I love Pandorum. I have a huge FanTheory on it on reddit from years back if you want to check it out.
https://www.reddit.com/r/FanTheories/comments/gmlo53/pandorum_earth_took_serious_countermeasures/
Me, too.
Can you imagine the creation myths that would evolve in the society that developed from the survivors? There were just a handful who had survived and experienced that descent into hell. The others had blissfully slept.
I’ll check that out!
I in no way call this “mediocre”; Its just a flat our terrible low budget bullshit film that the director made as an excuse to hang out with shirtless dudes.

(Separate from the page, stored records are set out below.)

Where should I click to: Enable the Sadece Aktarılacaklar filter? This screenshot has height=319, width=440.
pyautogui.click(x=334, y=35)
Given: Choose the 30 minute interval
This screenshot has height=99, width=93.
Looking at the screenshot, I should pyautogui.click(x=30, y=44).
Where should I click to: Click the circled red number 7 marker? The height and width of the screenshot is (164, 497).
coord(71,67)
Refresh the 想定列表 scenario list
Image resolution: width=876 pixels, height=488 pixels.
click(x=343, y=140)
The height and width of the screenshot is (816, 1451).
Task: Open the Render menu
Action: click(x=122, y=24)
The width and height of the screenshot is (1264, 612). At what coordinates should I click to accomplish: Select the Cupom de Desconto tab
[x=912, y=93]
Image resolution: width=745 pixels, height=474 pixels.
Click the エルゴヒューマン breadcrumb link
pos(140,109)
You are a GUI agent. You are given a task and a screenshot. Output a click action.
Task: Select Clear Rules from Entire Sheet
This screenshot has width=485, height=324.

But years ago the guys at Red Letter Media did a segment on “Bigfoot vs D.B. Cooper”, and that premise alone (what happened after D.B. Cooper landed) has lived in my brain ever since.
It legitimately angers me that such a great high concept idea was completely wasted on what basically amounts to gay porn.
Lmao, the reviews are somewhat illuminating
Hot take, “Hitchhiker’s Guide To The Galaxy”. The radio play, books and 80s bbc show were not represented very well at all. They missed well over 75% of the jokes, Mos Def and Zooey Deschanel added nothing to it, and they added plots and scenes, I think just to get more “blockbuster actors” in, that ruin the original story of the radio play. Sam Rockwell, Alan Rickman/Warwick Davis and Bill Nightly were the highlights. One of the few movies I wish they would remake.
I quite like the movie. I mean all your points make sense and i agree, but at the same time, it’s that movie that even introduced me to the books, and i now read them every year or two. The movie is far from perfect, but if you look at other things they try to convert into movies, this could’ve been so so much worse. Like imagine they made that movie now or somewhen in the past 5 or 10 years, it would basically be a disney marvel movie with marvel quips and: “he’s right behind me isn’t he’s?”
Agreed, it was a big letdown unfortunately, compared to any of the other versions (including the text adventure!)
Shame, because Martin Freeman was perfect for Arthur, and Stephen Fry as the voice of the Guide was a great choice too. Though Mos Def was ok as Ford, although not on a par with David Dickson (TV) or Geoffrey McGivern (radio).
Zaphod and Trillian weren’t right at all though IMO.
Sam Rockwell as Zaphod was spot on. He was the only one who actually read the books, and had to even tell the director to add “Froody” to the script. What a shitshow it must have been for the director not to know that…
As featured in the picture, Reign of Fire. I had forgotten about it. I truly don’t think there is a film out there that has represented dragons as I see them better.
I really think about Quinn’s character a lot. How the world entirely changed for him on that pivotal day he discovered that male dragon, and the decades he spent running and surviving and living in fear of something that he inadvertently set in motion, and then the turning point as an adult as he confronts his fear and wields it to put an end to what he started.
What I like about him, is that he’s not actually that unique – anybody could have woken that dragon, and if Quinn hadn’t been there on that day, one of his mother’s coworkers would have. He’s not particularly heroic as an adult either, opting to hide and scrounge for survival, and openly admitting to everyone that he’s winging it on the leader front. And yet he inspires his community with fierce devotion to keeping them all alive. When he finally goes to confront the dragon, he does it almost alone, inspiring no one with his courage other than himself.
As a character I find him weirdly relatable as someone just coping with heavy trauma the best that they can
Show, but LOST, I remember what could’ve been…
I really liked the Dharma Initiative aspect of it, was hoping that they’d go somewhere with it…
I think it’d be cool for someone to make a videogame based off it now
Telltale Games style, or something else?
Honestly like anything, love a good survival horror/mystery personallly
The eternal metric of a good show hitting a point in season 3 or 4 where every episode opens 20 more questions than it answers, making me wonder if its going to Do a Lost on me and just fall apart. (ahem-Yellowjackets&Severance-ahem)
I think it’s important when making a show to actually have an end in mind, yknow?